Extract:
=== Section Start ===

Statistical analysis of weight and survival
To analyze survival, we conducted regular daily monitoring of the mice. The survival data are from 20 KO mice and 20 control mice. Body weight was recorded weekly. All data are expressed as mean ± standard deviation (SD) from at least three determinations in all experiments. The data were analyzed by Student’s unpaired t-test using GraphPad Prism software. P < 0.05 indicated statistical significance (****P < 0.0001).
Hematoxylin and eosin staining
Hematoxylin and eosin (H&E) staining was performed according to our published protocols [32]. Briefly, the tissues from mice were fixed in 4% paraformaldehyde for 48h, embedded in paraffin wax, and then sectioned for slides. Then, slides were stained with H&E, and viewed under a Nikon ts100 microscope.

=== Section End ===

According to the methods excerpt, how long were the mouse tissues fixed in 4% paraformaldehyde?

Record excerpts:

=== Section Start ===

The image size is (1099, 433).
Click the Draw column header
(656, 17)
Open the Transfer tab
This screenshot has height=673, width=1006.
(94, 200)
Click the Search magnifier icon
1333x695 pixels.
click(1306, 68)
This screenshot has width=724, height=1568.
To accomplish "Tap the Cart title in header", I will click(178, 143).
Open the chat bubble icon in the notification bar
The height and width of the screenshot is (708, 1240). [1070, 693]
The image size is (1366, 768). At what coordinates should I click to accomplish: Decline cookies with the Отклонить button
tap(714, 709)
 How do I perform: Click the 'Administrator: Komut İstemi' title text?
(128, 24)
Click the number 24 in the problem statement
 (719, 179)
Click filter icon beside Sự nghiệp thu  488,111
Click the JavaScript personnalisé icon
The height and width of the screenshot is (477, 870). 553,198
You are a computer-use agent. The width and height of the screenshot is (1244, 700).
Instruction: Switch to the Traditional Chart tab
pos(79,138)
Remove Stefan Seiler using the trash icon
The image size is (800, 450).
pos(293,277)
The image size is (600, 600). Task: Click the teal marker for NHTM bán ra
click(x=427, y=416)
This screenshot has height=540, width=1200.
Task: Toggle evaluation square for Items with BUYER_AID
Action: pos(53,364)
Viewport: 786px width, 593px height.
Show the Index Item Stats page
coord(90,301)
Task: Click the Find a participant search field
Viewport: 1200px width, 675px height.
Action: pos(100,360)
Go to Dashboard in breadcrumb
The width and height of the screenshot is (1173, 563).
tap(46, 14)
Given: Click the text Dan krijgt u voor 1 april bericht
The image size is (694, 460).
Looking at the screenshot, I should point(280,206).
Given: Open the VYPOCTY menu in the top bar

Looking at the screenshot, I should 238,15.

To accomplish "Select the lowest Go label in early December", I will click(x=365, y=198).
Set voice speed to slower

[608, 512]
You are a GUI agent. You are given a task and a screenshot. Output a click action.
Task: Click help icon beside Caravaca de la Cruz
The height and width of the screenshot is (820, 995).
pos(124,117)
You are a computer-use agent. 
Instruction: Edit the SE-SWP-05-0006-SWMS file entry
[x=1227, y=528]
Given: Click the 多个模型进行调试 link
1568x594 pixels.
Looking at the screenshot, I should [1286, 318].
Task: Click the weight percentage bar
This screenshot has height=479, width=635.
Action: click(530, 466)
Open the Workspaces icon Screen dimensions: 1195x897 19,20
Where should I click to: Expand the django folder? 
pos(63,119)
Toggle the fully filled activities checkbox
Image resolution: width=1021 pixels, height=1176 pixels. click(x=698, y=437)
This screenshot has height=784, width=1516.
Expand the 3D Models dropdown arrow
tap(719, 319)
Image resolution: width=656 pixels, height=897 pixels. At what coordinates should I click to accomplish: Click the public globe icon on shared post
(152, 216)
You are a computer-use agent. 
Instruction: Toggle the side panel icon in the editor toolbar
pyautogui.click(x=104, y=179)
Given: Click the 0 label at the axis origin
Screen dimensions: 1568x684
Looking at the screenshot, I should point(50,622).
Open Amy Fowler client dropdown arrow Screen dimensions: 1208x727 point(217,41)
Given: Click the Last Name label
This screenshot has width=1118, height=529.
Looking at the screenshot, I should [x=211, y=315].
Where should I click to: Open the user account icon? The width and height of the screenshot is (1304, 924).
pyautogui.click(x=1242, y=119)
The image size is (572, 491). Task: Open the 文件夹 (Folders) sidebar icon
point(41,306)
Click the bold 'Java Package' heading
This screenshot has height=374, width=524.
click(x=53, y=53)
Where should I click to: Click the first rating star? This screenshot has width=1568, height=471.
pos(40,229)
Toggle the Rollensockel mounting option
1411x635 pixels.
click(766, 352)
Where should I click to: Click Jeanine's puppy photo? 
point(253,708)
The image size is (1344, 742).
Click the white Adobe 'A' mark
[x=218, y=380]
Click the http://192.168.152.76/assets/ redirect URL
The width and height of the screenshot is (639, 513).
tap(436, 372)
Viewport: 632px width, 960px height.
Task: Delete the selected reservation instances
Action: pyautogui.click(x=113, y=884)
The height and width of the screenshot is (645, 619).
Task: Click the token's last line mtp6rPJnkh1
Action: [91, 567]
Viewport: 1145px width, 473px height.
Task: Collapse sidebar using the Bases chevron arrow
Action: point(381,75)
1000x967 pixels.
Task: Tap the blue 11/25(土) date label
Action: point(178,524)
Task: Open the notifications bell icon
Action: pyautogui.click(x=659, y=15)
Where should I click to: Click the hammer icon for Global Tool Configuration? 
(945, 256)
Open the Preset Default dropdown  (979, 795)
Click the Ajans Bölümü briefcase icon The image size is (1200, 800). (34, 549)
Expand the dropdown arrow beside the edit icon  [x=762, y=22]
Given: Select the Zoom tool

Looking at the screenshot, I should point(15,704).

=== Section End ===

Response to this exercise: 48 hours